For the record, fashion is one place where the platform’s house style differs from that of the Trumps. “The Conservateur girl style is all-American rather than more European,” Franklin says. “That’s definitely our brand.” This fall’s musts: knit dresses, tube dresses, cowboy boots, white tanks, blue jeans, loafers, and charm necklaces. She’s also into cowboy hats. Ivanka’s look, it ain’t.
Franklin and Redfield wouldn’t be the first D.C. types to launch a publication that aims to focus on general-interest subjects with a we-just-happen-to-be-conservative identity. The Daily Caller once promised high-minded rigor. IJR was going to be full of memes and fun. But the demands of traffic were hard to resist in a culture where the market rewards rage-stoking.
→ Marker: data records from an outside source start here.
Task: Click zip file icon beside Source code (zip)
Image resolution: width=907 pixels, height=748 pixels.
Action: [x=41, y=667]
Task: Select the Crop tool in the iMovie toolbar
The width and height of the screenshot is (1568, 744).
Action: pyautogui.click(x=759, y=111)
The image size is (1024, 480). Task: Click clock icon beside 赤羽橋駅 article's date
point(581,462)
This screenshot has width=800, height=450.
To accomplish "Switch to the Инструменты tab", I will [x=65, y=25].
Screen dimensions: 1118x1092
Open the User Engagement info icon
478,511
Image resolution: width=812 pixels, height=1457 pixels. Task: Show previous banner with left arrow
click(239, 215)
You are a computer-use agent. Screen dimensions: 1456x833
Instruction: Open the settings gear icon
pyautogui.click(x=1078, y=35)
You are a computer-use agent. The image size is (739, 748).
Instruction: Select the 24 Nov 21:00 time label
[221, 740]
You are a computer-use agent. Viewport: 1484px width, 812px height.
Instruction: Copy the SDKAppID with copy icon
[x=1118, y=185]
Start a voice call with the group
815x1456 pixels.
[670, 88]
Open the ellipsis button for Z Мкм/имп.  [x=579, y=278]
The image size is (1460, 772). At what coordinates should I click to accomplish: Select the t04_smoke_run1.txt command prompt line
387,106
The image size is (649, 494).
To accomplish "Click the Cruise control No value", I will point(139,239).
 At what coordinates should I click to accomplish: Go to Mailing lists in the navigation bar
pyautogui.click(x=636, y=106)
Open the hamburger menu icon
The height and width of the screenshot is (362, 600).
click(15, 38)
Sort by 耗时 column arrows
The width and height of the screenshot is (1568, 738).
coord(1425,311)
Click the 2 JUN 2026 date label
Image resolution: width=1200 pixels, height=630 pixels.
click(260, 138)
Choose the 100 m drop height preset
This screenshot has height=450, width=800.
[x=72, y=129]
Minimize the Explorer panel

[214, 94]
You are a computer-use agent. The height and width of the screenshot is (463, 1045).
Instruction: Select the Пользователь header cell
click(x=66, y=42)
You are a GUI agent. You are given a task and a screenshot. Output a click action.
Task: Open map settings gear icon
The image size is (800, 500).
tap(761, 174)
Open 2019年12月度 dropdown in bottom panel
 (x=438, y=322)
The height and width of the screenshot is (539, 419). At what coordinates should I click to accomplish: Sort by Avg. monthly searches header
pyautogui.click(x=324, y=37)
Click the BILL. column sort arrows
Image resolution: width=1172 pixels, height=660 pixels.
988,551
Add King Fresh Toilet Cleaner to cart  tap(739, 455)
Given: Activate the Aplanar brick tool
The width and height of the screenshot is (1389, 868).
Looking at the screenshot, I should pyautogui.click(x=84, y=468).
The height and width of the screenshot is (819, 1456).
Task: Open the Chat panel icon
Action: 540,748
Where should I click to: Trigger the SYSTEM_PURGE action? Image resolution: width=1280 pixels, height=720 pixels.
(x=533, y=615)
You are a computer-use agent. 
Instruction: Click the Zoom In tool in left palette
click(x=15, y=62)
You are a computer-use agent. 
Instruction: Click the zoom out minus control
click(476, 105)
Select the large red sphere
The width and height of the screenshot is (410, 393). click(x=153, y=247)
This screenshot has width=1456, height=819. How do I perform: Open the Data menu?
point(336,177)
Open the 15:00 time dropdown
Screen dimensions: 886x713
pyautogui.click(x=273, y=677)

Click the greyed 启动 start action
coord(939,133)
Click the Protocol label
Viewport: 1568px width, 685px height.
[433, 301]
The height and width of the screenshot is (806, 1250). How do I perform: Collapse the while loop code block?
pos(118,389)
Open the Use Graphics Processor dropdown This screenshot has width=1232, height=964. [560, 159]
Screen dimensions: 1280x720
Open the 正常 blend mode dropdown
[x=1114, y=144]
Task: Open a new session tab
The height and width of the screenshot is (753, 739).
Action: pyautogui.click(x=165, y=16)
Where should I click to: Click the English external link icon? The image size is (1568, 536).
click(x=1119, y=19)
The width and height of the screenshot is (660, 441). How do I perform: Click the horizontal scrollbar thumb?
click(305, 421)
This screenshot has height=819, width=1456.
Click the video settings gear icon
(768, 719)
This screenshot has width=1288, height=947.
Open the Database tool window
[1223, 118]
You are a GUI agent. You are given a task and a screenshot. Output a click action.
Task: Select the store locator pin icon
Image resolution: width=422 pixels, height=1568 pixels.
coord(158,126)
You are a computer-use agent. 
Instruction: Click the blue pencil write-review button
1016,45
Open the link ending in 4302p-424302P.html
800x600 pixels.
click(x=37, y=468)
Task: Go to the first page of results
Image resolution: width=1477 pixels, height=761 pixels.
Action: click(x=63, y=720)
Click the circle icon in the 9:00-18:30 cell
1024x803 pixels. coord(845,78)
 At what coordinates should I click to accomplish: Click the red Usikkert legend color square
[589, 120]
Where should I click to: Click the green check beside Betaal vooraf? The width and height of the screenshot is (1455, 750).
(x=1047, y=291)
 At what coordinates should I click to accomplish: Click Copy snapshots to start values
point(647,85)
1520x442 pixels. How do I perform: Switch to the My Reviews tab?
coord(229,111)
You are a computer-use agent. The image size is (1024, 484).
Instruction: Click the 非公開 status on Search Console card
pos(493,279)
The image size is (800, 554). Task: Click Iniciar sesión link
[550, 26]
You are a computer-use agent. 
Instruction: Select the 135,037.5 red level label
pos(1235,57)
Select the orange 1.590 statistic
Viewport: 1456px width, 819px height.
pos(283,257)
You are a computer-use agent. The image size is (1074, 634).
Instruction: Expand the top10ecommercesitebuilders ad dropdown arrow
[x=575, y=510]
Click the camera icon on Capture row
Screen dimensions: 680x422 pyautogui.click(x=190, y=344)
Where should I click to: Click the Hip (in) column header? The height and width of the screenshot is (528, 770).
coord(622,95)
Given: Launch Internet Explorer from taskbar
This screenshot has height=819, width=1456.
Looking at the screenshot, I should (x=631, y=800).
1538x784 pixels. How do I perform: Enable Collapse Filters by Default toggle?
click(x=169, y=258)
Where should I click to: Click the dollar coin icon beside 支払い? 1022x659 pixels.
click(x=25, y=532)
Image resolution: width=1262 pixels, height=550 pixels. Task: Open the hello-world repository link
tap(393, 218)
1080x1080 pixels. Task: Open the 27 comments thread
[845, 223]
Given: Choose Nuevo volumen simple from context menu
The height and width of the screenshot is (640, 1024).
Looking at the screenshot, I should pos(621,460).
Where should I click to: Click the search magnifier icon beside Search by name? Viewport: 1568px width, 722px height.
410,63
Both companies wound up with much darker, meaner reputations. (In Why We Did It, his new book on the descent of conservatism, oppo-staffer-turned-GOP-apostate Tim Miller vividly chronicles IJR’s fall away from the “balanced-diet content strategy” toward harsher, incendiary “digital heroin.”)
Franklin says that if it goes that far, she’d prefer a subscription model, something that creates less pressure toward clickbait. “We’re builders, not wreckers,” Redfield adds. But a site with stories like “The Case for Resisting Vaccine Peer Pressure” also can play in the rougher neighborhoods of the Internet even without a nudge from the traffic gods. Conversations tend to hop from fashion and magazine-making to what’s best for the team. “We were very careful at the beginning to make sure we framed the conservative movement in the best light possible,” Franklin tells me. They were recently invited to meet with Mike Pence to discuss the future of the pro-life movement.
But worrying about things that might upset the mix is all down the road a bit. For now, they’re busy trying to line up the new cover girl. The Lara Trump piece was a smash, their highest-traffic item; it also sent a bunch of traffic to their merchandise store when Trump posed in one of the Conservateur hats. Next up for a luxe photo shoot, they hope: Kristi Noem, the Trump-aligned governor of South Dakota.